▸ Document excerpt
· · ·

Workshops and lectures offer content for singers, instrumentalists, and composers (Photo: UNASP)

South America

Musicians Meeting Promotes Dialogue and Knowledge for Professionals and Amateurs

Held virtually, the event offers workshops, concerts, and lectures

Brazil | Anne Seixas

For 28 years, Adventist musicians have been able to meet to learn and exchange experiences about the area and application of sound art in the religious environment. Since 2021, however, the Musicians Meeting has taken place virtually. As a result of the COVID-19 pandemic, the auditoriums and classrooms of the Centro Universitário Adventista de São Paulo (UNASP), which hosts the event, have been transformed into videoconferencing spaces. 

The event runs January 11–15. The program includes lectures, recitals, and workshops ranging from initiation for singers and instrumentalists to children's musicalization, orchestras, and vocal techniques, among others. To participate in the workshops, it is necessary to register (click here), and that is open throughout the week. 

Though, on the one hand, the opportunity to get to know the campus is lost, on the other, the possibility of more people participating in the event is expanded. For Ellen Stencel, organizer and Ph.D. in Music from the State University of Campinas (Unicamp), it was surprising how everyone managed to exchange experiences with other students and professors, even at a distance. 

However, in the face-to-face and virtual models, the content remains the same. “We kept the workshops, the lectures, the recitals, only in the recorded form,” explains Stencel. The 2022 theme seeks to rescue songs from the Adventist Hymnal. “This year we are valuing and trying to work and motivate the use of the hymnal in worship and religious service,” she highlights. The release of the New Adventist Hymnal is scheduled for this year. 

Contribution to Adventist Music 

As a project that has lasted almost three decades, some concrete results were born from these experiences. “Three years ago, we started to gather stories of the results of the Musicians' Meeting and we discovered an orchestra with children and adolescents in Santa Catarina. Also, children who accompanied their parents to meetings and, in the future, chose to take a degree in Music at UNASP, and today they are composers,” details Stencel, who is also coordinator of the Degree in a Music course at UNASP.

· · ·

▸ Work required
Continue the article about the Musicians Meeting at UNASP, starting right after its last sentence.

▸ Information supplied
· · ·

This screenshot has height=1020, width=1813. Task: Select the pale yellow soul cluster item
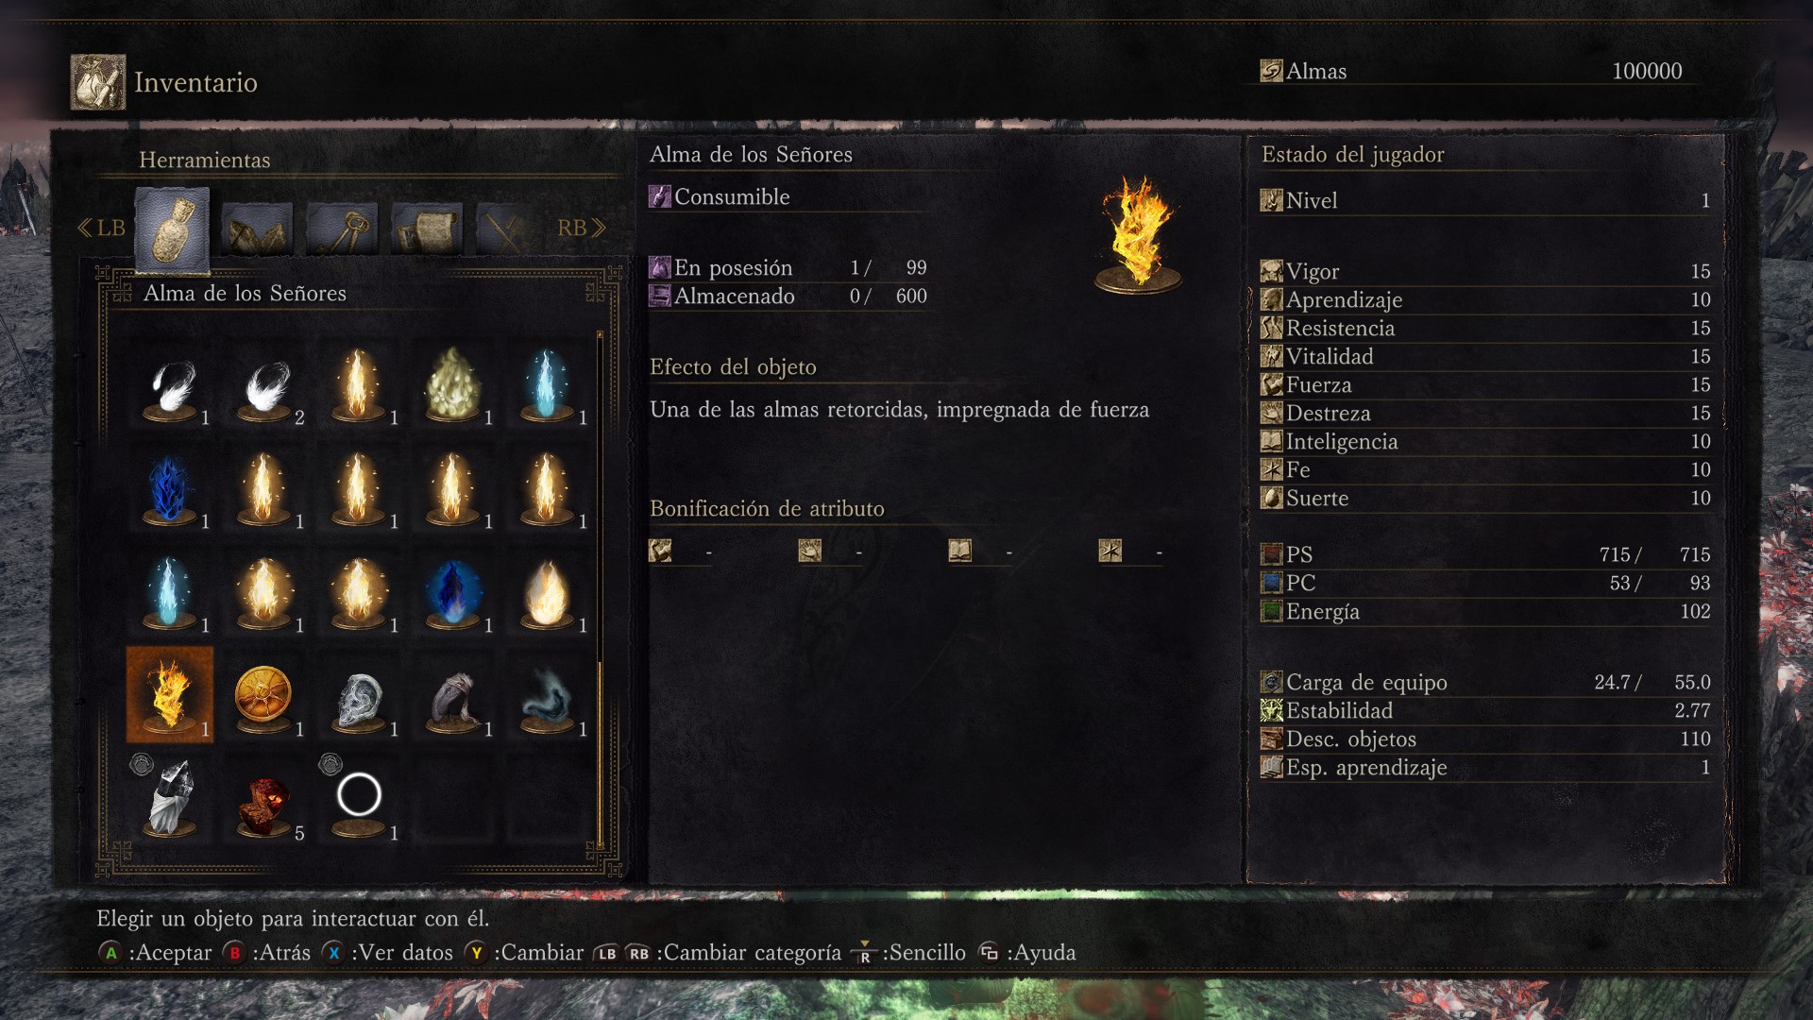453,383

· · ·

▸ Response to the exercise
For her, another benefit is that the teachers who participate have the opportunity to update themselves with what is actually happening in the churches. “As there is also the educational side, it is another part that has grown a lot. Teachers are recycling and learning. New strategies, new ways of developing teaching, learning, and the composition and arrangement part,” highlights Stencel. 

Benefits for the Local Church 

Carlos Campitelli, director of the Adventist Church's Music department for eight South American countries, emphasizes the importance of study and constant improvement for leaders in local temples. "Without a doubt, the role of the music ministry is extremely important. Therefore, meetings like these, in which we can exchange experiences, learn new ways, improve our gifts, are essential for the growth of this area and as worshipers in this noble cause," he underlines. 

In addition to the artistic factor of music, it is also considered a key element in worship. "When we worship or offer worship, we provide spiritual service to God. Worship is serving and working for God in recognition of all that He is, does, and will do for us," highlights Campitelli.

The American author Ellen G. White, on page 334 of the book Selected Messages, volume 3, also emphasizes the origin of the use of music in the relationship with God: “Music is of heavenly origin. There is great power in music. It was music from the angelic throng that thrilled the hearts of the shepherds on Bethlehem’s plains and swept round the world. It is in music that our praises rise to Him who is the embodiment of purity and harmony. It is with music and songs of victory that the redeemed shall finally enter upon the immortal reward.”

In addition to personal worship and the use of individual talents, congregational worship also plays a large part in the worship process. Campitelli explains, "It is the most important part of church music. Its blessings are within everyone's reach. If practised correctly, it is a clear and powerful incentive for the religious life of everyone who comes under its influence and feels encouraged, built, and strengthened." 

The lectures and concerts will be available for free on the UNASP Church channel, Engenheiro Coelho campus, on YouTube. The complete program can be found on the official website of the Musician's Meeting.